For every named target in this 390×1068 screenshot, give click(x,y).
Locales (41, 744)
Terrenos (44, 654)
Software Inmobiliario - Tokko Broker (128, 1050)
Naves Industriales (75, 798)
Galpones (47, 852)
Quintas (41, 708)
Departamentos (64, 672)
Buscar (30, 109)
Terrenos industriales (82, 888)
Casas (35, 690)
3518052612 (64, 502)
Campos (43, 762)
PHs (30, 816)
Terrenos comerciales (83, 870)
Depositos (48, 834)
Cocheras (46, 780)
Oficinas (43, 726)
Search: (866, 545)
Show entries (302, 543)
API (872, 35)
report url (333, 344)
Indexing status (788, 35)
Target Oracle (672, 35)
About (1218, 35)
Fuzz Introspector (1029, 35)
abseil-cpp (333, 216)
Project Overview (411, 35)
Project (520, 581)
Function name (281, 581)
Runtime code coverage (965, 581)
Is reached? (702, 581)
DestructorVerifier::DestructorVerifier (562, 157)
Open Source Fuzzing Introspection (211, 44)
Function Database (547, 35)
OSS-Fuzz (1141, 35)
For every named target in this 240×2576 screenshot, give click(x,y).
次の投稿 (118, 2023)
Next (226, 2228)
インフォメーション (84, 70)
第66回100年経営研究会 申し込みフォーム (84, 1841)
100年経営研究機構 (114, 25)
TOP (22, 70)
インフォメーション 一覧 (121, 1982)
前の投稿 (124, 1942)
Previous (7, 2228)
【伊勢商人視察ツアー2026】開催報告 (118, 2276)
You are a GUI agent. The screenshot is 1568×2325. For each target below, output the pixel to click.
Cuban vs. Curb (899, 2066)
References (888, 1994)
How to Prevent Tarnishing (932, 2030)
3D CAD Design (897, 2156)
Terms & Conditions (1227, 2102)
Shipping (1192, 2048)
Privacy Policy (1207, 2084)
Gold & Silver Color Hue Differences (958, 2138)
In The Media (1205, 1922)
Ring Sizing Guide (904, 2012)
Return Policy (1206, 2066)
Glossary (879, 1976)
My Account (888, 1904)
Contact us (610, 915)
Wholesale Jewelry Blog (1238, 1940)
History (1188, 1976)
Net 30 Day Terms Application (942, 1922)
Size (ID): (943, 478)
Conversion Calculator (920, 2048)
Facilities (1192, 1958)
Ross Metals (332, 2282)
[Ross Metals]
== == ==
PROBLEM TO WORK ON
Reproduce the line that contains "Cuban vs. Curb (899, 2066)" and each line after it through the last line of the entries above, exactly; leave out all earlier lines.

WRITTEN SOLUTION
Cuban vs. Curb (899, 2066)
References (888, 1994)
How to Prevent Tarnishing (932, 2030)
3D CAD Design (897, 2156)
Terms & Conditions (1227, 2102)
Shipping (1192, 2048)
Privacy Policy (1207, 2084)
Gold & Silver Color Hue Differences (958, 2138)
In The Media (1205, 1922)
Ring Sizing Guide (904, 2012)
Return Policy (1206, 2066)
Glossary (879, 1976)
My Account (888, 1904)
Contact us (610, 915)
Wholesale Jewelry Blog (1238, 1940)
History (1188, 1976)
Net 30 Day Terms Application (942, 1922)
Size (ID): (943, 478)
Conversion Calculator (920, 2048)
Facilities (1192, 1958)
Ross Metals (332, 2282)
[Ross Metals]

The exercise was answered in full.